**What is needed:** Please copy the passage about the Hathor chapel from "As we continue" to "Hathor at Deir-el-Bahari.", swapping "shrine" for "chapel".

**Text passage:**

Chapel with the Hathor Cow

As we continue to explore some of the displays in the Egyptian Museum in Cairo, we look at the shrine dedicated by Tutmosis III to the goddess Hathor at Deir-el-Bahari.

Shrine dedicated to Hathor. Egyptian Museum. Photo ©Leon Mauldin.

The goddess Hathor appears here in the form of a cow. This was excavated between the temples of Mentuhotep and Hatshepsut by E. Naville, of the Egypt Exploration Fund, 1906, and dates to the 18th dynasty (New Kingdom), at the end of the reign of Tutmosis III (c. 1504-1450) and the beginning of the reign of Amenophis II (c. 1453-1409).

The painting in the back shows Tutmosis III (left) pouring a libation and burning incense to Amon-Re, seated (at right). The dark blue vaulted ceiling depicts the stars of heaven.

**Data section:**

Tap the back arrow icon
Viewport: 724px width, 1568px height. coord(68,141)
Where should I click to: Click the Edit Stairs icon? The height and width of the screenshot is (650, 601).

**Written solution:**
As we continue to explore some of the displays in the Egyptian Museum in Cairo, we look at the chapel dedicated by Tutmosis III to the goddess Hathor at Deir-el-Bahari.